だけど、彼氏から受け取ったそれはズシリと重く、私の手のひらに乗った。

「べつにいつ来てもいいから」といわれたけど、いざ受け取るとなんだか恥ずかしい。
家に行っても特にすることもないし、したいこともないし、「どうしようかな」と思っていたら、彼氏に「なんでうちこないの?」って言われた。
この微妙な感情を言い表すことができなくて、私は何も言えなかった。
合鍵は、ずっと私のバッグの中に入っている。

シンプルな合鍵にキーボルダーをつけて、ちょっと可愛らしくしてみた。
一日にい何度も合鍵を取り出して、「どうかな?」と見てみる私は、旗からみればとっても気持ち悪くて最悪だろう。
一応、友達にも自慢してみた。
「合鍵もらっちゃったんだ~」といったら、みんな「うらやましいわ、このこのー」と言って、一緒に喜んでくれた。
だけど、いざ鍵を使おうとすると、使えない。
なんだか、鍵を使うことが申し訳ない様な気がするのだ。
いや、申し訳ないんじゃなくて、恥ずかしいのだ。

別に、これまでに彼氏の部屋なんて何回も入っている。
もう長い付き合いなので、合鍵くらい持っていてもおかしくないのだが、いざ鍵をもらうと恥ずかしくってたまらない。

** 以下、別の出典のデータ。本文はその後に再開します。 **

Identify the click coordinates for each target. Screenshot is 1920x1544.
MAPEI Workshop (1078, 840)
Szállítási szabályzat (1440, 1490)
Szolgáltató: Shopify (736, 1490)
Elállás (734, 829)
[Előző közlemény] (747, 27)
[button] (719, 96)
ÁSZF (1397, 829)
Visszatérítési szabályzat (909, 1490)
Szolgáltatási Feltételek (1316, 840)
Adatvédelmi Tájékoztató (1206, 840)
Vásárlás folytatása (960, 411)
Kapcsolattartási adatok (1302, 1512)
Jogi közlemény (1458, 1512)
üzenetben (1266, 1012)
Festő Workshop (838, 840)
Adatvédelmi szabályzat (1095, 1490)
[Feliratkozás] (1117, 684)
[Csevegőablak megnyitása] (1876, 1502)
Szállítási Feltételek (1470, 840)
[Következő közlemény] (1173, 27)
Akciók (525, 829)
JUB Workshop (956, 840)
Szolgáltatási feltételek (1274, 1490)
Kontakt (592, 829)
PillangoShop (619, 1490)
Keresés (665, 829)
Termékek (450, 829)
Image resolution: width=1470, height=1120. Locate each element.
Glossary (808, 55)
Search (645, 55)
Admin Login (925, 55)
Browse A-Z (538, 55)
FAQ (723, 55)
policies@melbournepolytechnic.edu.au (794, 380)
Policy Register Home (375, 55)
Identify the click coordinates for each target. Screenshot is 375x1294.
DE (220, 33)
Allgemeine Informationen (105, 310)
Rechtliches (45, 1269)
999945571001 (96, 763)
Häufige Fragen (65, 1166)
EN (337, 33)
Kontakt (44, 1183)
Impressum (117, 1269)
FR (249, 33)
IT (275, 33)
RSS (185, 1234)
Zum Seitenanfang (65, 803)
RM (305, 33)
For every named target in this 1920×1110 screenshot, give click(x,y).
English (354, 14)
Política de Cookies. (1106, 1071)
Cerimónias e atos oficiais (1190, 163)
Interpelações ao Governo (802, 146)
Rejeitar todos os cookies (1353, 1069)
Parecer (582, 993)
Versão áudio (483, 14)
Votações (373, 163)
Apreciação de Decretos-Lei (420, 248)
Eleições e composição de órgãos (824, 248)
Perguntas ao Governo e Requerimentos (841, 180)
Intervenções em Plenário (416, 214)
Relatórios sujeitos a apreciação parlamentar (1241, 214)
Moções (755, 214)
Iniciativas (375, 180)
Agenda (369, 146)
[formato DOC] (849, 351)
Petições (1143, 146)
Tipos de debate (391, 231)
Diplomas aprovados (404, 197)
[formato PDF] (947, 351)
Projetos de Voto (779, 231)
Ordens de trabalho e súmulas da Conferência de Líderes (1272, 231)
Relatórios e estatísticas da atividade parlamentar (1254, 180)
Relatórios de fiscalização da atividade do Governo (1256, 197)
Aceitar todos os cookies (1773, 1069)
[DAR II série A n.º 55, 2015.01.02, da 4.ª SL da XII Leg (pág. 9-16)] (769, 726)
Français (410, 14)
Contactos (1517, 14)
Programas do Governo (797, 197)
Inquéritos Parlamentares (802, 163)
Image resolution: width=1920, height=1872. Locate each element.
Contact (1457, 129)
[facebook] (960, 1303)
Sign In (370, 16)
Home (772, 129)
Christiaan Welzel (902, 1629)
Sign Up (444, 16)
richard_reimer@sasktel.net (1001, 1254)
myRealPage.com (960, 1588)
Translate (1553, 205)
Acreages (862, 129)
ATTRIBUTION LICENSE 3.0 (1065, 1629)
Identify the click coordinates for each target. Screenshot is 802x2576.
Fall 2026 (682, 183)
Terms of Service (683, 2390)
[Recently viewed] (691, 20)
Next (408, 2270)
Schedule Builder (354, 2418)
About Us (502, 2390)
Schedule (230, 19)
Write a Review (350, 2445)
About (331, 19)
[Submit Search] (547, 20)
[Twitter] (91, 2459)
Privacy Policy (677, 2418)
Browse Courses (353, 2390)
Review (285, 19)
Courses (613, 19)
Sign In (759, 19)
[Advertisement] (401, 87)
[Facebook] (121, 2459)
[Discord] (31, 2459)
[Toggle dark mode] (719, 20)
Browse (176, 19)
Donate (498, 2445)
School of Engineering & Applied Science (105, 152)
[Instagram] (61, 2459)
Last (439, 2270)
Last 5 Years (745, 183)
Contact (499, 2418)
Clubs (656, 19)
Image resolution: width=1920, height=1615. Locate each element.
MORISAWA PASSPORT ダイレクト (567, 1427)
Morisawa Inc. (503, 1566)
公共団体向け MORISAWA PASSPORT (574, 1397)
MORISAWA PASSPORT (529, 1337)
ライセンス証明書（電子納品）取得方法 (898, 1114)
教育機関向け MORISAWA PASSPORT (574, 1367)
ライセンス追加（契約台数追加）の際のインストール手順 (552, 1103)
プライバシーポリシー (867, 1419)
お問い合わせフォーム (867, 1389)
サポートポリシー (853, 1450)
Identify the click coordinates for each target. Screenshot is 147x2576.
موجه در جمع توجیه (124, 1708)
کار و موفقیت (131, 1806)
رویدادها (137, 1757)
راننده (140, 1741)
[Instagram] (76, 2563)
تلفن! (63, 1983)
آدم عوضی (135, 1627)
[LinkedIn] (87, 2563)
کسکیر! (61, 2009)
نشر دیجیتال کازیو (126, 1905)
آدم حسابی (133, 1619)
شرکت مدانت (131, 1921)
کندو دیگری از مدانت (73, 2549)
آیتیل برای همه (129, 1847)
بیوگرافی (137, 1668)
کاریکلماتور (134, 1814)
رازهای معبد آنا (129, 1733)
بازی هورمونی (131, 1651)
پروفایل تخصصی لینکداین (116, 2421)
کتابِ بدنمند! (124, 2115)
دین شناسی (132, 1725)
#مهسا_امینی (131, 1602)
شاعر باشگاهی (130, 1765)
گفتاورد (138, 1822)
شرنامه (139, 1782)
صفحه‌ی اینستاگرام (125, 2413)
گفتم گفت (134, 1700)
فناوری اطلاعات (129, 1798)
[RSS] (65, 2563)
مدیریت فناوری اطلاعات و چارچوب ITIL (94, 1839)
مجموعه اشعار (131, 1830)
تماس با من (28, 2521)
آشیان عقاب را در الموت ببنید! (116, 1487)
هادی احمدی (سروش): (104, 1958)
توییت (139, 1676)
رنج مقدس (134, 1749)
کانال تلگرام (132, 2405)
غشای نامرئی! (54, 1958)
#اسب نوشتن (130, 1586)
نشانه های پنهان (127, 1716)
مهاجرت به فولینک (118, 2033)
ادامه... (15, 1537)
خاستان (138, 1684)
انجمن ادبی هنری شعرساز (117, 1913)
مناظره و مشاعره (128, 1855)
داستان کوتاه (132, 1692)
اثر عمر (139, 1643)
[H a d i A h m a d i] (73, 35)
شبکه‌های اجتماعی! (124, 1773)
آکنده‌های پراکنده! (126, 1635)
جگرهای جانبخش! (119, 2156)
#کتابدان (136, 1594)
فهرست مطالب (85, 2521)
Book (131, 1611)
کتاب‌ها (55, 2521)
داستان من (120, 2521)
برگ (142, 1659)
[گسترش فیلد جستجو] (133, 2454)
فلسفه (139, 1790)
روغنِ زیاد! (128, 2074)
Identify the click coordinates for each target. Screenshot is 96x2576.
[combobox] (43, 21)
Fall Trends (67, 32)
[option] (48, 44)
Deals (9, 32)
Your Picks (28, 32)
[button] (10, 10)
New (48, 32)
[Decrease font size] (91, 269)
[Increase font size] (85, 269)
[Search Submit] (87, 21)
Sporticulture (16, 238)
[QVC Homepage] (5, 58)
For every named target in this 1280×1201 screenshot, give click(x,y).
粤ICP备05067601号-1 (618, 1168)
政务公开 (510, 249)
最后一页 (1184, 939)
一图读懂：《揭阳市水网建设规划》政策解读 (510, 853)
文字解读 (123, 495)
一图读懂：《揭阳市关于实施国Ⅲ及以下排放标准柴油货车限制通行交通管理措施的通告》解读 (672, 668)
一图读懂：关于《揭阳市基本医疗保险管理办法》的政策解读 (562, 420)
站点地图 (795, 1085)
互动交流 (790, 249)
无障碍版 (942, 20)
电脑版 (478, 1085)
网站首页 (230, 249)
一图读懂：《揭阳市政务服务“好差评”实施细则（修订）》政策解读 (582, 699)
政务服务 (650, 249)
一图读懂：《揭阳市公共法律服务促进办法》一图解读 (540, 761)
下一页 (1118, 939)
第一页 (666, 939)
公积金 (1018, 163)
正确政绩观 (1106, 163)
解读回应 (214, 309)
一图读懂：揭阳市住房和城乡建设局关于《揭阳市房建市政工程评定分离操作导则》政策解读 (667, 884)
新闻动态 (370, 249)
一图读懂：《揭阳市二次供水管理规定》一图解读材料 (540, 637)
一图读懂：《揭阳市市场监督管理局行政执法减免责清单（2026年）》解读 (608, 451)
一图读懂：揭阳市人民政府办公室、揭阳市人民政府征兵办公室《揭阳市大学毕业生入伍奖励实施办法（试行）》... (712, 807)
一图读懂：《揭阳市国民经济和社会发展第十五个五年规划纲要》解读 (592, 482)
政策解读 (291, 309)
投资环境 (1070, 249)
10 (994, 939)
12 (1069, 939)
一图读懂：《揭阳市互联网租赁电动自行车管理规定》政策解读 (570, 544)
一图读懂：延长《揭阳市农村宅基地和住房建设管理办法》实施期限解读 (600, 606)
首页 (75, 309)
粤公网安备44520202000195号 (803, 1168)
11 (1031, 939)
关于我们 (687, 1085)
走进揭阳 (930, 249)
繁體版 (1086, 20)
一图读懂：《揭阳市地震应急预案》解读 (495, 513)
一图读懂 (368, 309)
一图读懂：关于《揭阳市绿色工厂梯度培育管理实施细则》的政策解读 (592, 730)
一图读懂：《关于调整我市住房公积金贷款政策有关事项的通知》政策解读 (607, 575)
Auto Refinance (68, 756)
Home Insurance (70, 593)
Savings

やっぱり、合鍵をもらったからには洗濯くらいした方がいいのだろうか。
それとも夕飯を作るとか?
掃除をするとか?
でもそこまでやったら迷惑だし、奥さんみたいだよね?

考えれば考えるほどわからなくなって、私は混乱してしまった。
これを渡すことで、彼氏は私に何を望んでいるのだろう。

悶々と悩んで、鍵を使わない日々が過ぎていく。
彼氏も別に、私が合鍵を使わないことには疑問を感じていないみたいだ。
「用事がないからこないんだろう」くらいに思っているみたいだ。

私が合鍵にこんなに悩んでいるなんて、この人はきっと思いもしないのだろう。
特に変化のない私たちの関係の中で、この合鍵はどういう意味を持つのだろう。

そんなある日、彼氏が私に言ったのだ。
「今日俺バイト早くあがるから、お前飯つくっといてよ」
言われたとたん「えっ」て思った。
「合鍵渡してるじゃん、あれ使って部屋の中に入っててくれたらいいよ」
本当に普通のことみたいに、彼氏は言った。

そういわれて、私の心臓はどきんとはねた。
嬉しい。
嬉しい。
合鍵をもらって、こんなに「嬉しい」と思えたのははじめてた。
ああ、私はなぜこんなに悩んでいたのだろう。
今は、ただ吹っ切れた様に嬉しいだけだ。

私は帰りにスーパーに駆け込んで、彼氏が大好きだという肉じゃがの材料を買ってきた。
肉じゃがは私の得意料理なので、きっと喜んでもらえるだろう。
今日はじめて、「合鍵をもらうことができて嬉しい」と思えた。